§ Exercise objective:
Locate "You are a GUI" in the records below, then copy its line and every following line exactly, without the pictures.

§ Given records:
____________________
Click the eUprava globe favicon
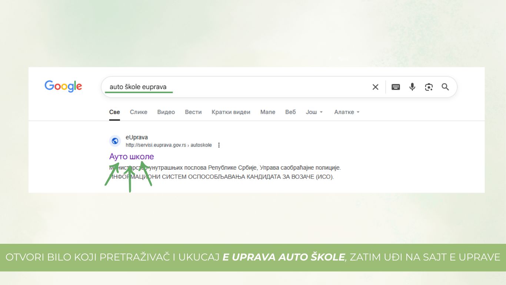[115, 141]
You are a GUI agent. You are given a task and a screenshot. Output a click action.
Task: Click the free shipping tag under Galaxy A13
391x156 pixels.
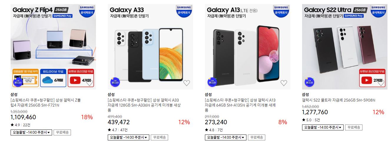[256, 137]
____________________
§ Exercise result:
You are a GUI agent. You are given a task and a screenshot. Output a click action.
Task: Click the free shipping tag under Galaxy A13
391x156 pixels.
[256, 137]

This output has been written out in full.